I can only tell one short story about depression. 20 years ago, I was married. Pretty girl. I had a good steady job. Just bought a house. had a nice car. And was depressed. A friend asked me, what I did that I enjoyed; I couldn't answer; I had given up all the free time activities that I used to enjoy doing; now, I was doing things that every one else told me that I should enjoy doing, and it wasn't working. Well, I bought a motorcycle, started enjoying riding again, and changed my life, because I did something that I liked to do, not what everyone else told me I should like doing.

And I think a lot of people go through this. We are conditioned throughout our lives to do what society tells us that we should enjoy doing: We should enjoy getting married and only having sex with one woman for the rest of our lives, we should enjoy working hard to support our families whether we like the work or not, we should enjoy spending time with our families, we should enjoy working on our houses, we should enjoy spending lots of time with our wives, children and relatives, we should enjoy giving up things we used to like doing because we're now mature and responsible, and don't need to enjoy simple things anymore, the list goes on and on. BAsically, we stop doing stuff we like doing, because everyone else wants us to be doing stuff THEY want us to do. And we believe them, and we become miserable, because we stopped paying attention to ourselves, we only paid attention to what everyone else says we should want.

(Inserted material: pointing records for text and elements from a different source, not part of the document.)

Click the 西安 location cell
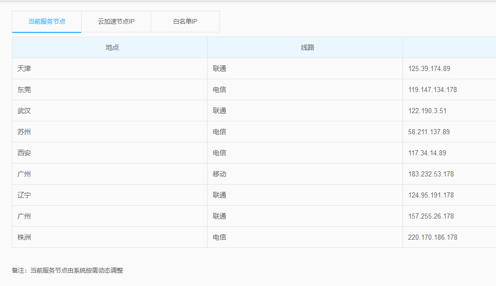Viewport: 496px width, 286px height. point(24,153)
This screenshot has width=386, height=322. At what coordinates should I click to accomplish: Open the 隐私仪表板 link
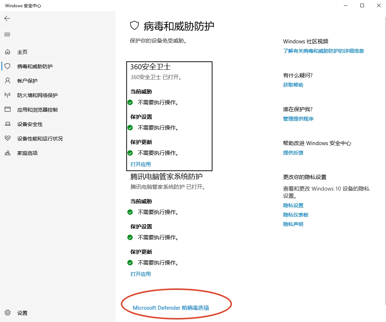pos(295,215)
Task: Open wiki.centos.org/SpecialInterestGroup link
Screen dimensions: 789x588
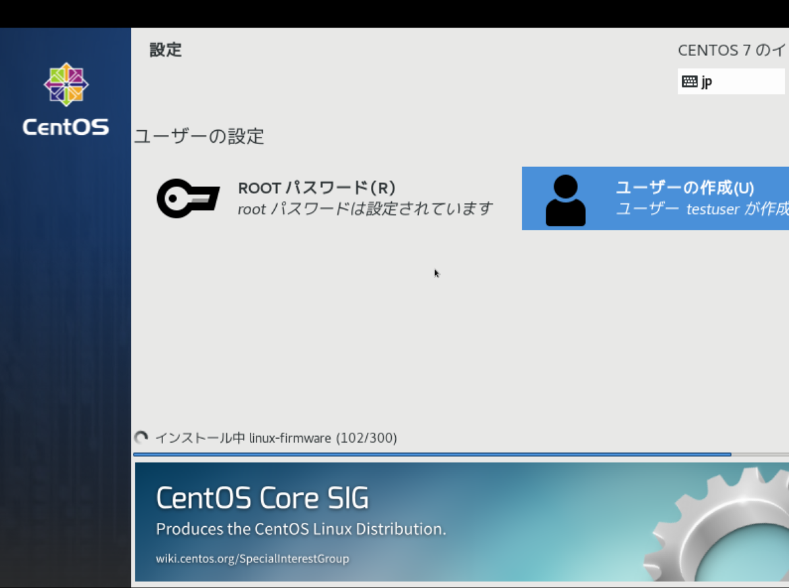Action: coord(252,558)
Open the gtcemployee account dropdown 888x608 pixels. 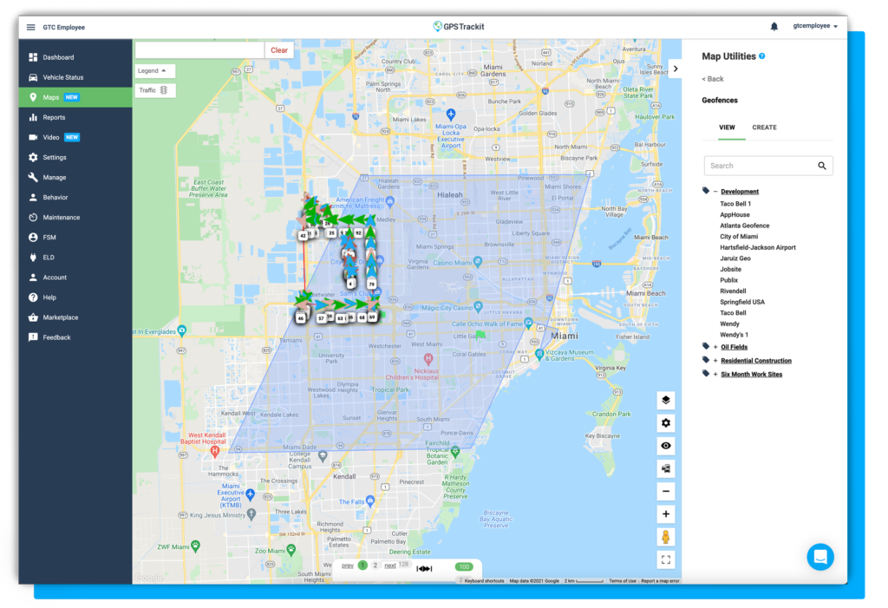point(815,27)
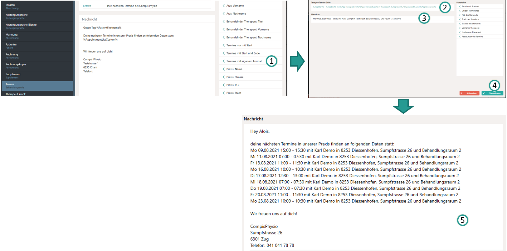Click the chevron before Termine mit eigenem Format
507x251 pixels.
tap(223, 61)
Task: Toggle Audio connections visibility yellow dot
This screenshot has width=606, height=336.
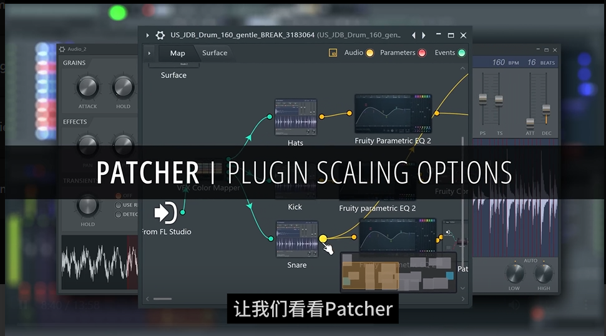Action: (x=370, y=53)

Try looking back and seeing what you used to enjoy doing, that you don't do anymore. Then either go back to that, or find a new past time that you like, not what anyone else says you SHOULD like.

Cheryl Ann Owens
05-22-2014, 12:47 PM
When I joined this group about a year ago, I didn't realize I'd be talking with many awesome people who CD and have experienced things like I have! You're the best! And you have the experience that a trained counselor doesn't have. I realize I need to get away from the drinking. I plan to post in the Lounge about that issue.

I did a little research. I take an anti-anxiety drug Lorezepam, and blood pressure and cholesterol meds. Most have depression as a side effect especially the Lorezepam. It also causes dizziness and leg weakness which I have. I'd like to discuss that with my PCP. I've become lethargic too. Instead of sitting at my laptop I know I should be out there walking or exercising. Inertia is difficult to get over when you fall into these habits. My wife is supportive and gets on my case to get moving. Even my hair stylist who is a Facebook friend, noticed I wasn't "right" on my last 2 visits for a cut and brow waxing. Usually I'd wear ear rings to her shop and no one cared. These times I didn't.

Again, I truly appreciate your support and have read everyone's comments taking your words into consideration. Thank you!!!